About $11 million of the new money is available almost immediately, however, providing a kick start to the program and features that have not yet found subsidy funding. Telefilm exec director Francois Macerola says since the agency has ‘so many applications on the desk’ for French-language features, Telefilm will not invite new applications until the full fund kicks in next year. Rather, it will announce English-track submission deadlines for its offices in Halifax, Toronto and Vancouver.

As Playback went to press, Macerola was also planning the schedule for cross-country meetings to discuss the fine points of the fund’s operations with producers, distributors, broadcasters, filmmakers, writers, technicians – all relevant parties. He says the details will be on Telefilm’s website.
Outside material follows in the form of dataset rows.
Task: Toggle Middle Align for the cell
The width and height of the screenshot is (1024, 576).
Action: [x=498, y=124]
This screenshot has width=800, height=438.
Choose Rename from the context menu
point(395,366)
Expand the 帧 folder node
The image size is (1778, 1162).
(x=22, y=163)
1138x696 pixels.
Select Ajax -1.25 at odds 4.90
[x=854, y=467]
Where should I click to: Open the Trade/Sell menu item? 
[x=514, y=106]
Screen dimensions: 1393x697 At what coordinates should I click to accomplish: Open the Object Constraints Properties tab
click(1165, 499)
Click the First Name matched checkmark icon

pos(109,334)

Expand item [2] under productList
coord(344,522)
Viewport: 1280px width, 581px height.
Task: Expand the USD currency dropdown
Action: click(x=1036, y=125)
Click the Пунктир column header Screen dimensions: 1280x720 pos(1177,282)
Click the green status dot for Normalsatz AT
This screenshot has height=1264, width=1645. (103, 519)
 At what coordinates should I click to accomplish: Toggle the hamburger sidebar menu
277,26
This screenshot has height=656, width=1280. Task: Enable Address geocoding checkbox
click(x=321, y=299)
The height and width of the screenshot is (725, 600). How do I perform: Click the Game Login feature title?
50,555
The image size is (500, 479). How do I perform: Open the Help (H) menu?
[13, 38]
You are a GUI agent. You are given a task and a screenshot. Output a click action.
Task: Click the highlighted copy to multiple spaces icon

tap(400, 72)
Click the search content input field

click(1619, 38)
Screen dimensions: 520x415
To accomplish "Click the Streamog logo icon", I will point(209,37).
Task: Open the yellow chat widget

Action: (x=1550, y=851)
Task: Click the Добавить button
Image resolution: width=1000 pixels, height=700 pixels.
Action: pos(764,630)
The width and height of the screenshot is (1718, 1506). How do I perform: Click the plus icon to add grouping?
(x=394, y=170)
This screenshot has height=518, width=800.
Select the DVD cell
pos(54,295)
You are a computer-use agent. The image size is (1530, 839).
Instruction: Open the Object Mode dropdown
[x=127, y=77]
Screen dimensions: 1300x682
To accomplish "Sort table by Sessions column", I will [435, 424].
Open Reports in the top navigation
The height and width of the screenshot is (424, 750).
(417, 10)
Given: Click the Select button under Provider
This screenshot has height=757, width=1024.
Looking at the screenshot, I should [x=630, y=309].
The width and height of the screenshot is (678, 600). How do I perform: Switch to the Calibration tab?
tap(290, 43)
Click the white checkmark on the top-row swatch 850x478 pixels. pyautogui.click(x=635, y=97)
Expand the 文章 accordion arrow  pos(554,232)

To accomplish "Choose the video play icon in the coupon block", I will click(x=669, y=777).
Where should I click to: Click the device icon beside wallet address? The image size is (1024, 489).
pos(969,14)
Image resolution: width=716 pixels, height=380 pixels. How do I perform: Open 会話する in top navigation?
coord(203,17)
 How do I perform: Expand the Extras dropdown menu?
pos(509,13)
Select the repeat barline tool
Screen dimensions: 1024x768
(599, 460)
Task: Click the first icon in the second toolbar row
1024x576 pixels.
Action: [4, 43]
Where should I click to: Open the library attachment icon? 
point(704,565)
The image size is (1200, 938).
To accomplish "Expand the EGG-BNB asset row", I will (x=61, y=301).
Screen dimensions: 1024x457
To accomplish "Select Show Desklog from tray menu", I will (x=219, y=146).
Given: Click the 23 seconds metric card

According to Copps, much of the CF3 funding will be based on box office, Canadian content and critical acclaim. The average budget for a Canadian film will be $5 million or more and the average marketing budget will be $500,000 or more, she adds.

‘This is not a magic bullet,’ says Copps, referring to the implementation of the new feature film policy. ‘We are responding to the need to market our films better.’

Funding flowing from the new policy will largely come from an $85 million Project Development, Production and Marketing Program. Producers and distributors will be rewarded through ‘performance-based’ funding, and marketing monies will be increased to develop audiences.

Macerola outlines three broad categories features will fall into: ‘first first’ films without producers, of the type formerly supported by the Canada Council; first ‘films d’auteur,’ with producers and distributors attached; and market-driven projects which demonstrate a cultural component but whose producers ‘build their own line of credit and will be responsible for putting a commercially viable film on the screen.’ The percentage of the fund available to each category has not yet been detailed.

Related programs administered by Telefilm include a new Screenwriting Assistance Program (worth $2.3 million) and a Complementary Activities Program ($5 million), which is set aside for film festivals, film awards ceremonies and alternative distribution networks.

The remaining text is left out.